«Avant, j'étais comme un pitbull» - Jean Pascal
(98,5 Sports) - Après avoir été à l'écart de la compétition depuis plus d'un an, Jean Pascal estime que cette pause lui a été bénéfique. Selon le boxeur québécois, il est maintenant un combattant plus mature.
Conférence de presse Jean Pascal-Tavoris Cloud
Son dernier combat remonte au 21 mai dernier alors qu’il s’est incliné par décision unanime des juges face à Bernard Hopkins. Le vétéran boxeur américain lui avait alors enlevé sa ceinture de champion mondial WBC des mi-lourds.
Jean Pascal admet que ces longs mois passés loin du ring lui ont été bénéfiques. Durant cette absence, il a parcouru les États-Unis pour voir d’autres boxeurs plus expérimentés que lui. Alors qu’il assistait «ring side» à plusieurs combats d’envergure, cela lui a permis d’étudier et d’analyser ces athlètes. Cela lui a permis de gagner en maturité comme boxeur.
«Avant, j’étais comme un pitbull, j’entrais dans l’arène, le coach lâchait la laisse et je voulais mordre tout le temps. Maintenant je vais être plus relaxe, je vais prendre plus mon temps, regarder les opportunités et les ouvertures. La boxe, c’est pas de la bataille, c’est un art. Il faut savoir bien se défendre aussi. Je savais me battre, mais là, j’ai appris l’art de la boxe», a mentionné Jean Pascal lors de sa conférence de presse, mercredi midi à Montréal.
Et si Tavoris Cloud espère que Pascal sera rouillé après tous ces mois sans combat, le boxeur québécois tient à être rassurant.

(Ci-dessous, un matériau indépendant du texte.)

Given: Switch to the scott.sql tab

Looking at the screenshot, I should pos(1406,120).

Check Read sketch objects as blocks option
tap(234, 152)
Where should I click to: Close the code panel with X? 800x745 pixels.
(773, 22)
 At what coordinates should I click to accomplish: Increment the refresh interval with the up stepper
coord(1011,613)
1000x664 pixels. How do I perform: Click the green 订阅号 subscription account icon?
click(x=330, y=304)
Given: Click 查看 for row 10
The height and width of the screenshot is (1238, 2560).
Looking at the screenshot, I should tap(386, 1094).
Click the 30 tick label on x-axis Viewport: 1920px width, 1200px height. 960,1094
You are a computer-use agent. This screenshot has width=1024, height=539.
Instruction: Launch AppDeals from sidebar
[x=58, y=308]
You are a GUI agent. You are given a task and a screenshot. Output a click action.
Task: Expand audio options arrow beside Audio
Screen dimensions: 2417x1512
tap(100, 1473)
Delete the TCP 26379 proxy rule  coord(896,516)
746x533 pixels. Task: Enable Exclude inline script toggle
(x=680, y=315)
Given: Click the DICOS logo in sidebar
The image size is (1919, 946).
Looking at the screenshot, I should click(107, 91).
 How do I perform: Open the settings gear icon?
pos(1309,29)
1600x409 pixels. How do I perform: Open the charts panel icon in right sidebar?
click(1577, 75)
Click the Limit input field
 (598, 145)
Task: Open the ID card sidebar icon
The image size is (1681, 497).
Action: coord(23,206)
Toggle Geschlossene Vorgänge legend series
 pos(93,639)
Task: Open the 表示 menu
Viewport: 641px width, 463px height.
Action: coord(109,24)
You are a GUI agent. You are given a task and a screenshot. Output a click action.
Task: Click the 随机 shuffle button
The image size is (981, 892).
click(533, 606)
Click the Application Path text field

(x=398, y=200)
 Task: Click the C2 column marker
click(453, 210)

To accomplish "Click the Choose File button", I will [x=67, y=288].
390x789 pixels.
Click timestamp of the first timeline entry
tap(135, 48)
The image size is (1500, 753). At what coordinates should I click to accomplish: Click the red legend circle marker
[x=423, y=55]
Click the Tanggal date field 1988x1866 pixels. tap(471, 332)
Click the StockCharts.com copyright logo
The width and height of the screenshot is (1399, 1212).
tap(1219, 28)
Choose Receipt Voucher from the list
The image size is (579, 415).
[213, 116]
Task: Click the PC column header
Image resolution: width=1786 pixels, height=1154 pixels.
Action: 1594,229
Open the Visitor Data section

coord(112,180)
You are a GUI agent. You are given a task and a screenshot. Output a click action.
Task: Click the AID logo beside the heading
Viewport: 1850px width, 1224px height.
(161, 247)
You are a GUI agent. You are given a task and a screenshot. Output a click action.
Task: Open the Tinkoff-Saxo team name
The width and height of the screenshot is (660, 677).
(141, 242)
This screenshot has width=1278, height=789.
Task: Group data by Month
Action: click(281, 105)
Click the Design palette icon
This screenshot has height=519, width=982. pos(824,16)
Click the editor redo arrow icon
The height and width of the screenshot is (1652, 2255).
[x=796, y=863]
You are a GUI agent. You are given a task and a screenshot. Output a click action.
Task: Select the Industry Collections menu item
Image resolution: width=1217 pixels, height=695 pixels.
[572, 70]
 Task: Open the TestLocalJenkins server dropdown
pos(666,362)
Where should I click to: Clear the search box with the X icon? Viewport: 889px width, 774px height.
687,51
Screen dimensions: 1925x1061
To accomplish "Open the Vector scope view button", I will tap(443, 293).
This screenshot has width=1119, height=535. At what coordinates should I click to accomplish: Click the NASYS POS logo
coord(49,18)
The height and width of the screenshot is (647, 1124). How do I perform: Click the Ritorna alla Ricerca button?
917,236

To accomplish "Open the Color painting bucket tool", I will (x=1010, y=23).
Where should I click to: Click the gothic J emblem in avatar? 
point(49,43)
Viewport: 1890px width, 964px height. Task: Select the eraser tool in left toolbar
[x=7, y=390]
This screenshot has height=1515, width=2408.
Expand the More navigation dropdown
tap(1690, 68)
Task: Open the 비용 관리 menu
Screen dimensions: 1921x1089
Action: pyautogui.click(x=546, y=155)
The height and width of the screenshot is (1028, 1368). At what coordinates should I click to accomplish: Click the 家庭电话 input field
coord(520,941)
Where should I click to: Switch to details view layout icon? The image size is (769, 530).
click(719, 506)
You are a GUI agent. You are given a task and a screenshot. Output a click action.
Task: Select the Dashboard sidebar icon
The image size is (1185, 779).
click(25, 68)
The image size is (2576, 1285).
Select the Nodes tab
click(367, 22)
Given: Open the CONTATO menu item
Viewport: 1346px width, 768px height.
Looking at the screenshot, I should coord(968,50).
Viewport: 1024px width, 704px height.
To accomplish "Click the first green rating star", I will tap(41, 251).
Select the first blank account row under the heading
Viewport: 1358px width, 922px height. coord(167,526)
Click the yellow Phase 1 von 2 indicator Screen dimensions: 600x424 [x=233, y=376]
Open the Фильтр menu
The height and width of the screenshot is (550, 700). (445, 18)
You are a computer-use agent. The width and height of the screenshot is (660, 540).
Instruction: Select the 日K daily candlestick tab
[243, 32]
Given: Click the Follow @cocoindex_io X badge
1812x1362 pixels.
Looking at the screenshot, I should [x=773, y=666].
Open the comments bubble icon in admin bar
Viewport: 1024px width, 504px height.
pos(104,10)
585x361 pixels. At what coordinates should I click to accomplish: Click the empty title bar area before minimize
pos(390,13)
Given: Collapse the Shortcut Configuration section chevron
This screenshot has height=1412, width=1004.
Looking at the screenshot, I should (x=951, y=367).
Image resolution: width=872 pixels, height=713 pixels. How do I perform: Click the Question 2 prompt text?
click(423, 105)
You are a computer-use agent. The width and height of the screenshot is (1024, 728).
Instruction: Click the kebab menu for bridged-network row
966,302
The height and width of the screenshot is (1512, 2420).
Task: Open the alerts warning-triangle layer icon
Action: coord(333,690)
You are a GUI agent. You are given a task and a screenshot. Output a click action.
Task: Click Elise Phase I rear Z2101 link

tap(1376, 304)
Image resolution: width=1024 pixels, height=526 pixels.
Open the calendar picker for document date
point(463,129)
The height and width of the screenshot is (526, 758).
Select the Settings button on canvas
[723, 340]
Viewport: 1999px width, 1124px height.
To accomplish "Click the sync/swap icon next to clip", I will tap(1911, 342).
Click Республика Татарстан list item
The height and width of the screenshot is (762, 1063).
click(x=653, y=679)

«Certainement que ça peut être inquiétant pour certaines personnes. Mais moi je pense que ça se passe entre les deux oreilles. Je suis une personne qui est forte mentalement et je me sens prêt. La rouille c’est dans la tête, je vais faire beaucoup de rounds d’entraînement.»
La facilité, pas pour lui
Alors que de nombreux observateurs s’attendaient à ce que Jean Pascal affronte un boxeur de moins grand talent afin de se refaire une confiance à la suite de ses deux combats difficiles conter Hopkins, voilà que le boxeur québécois continue de surprendre.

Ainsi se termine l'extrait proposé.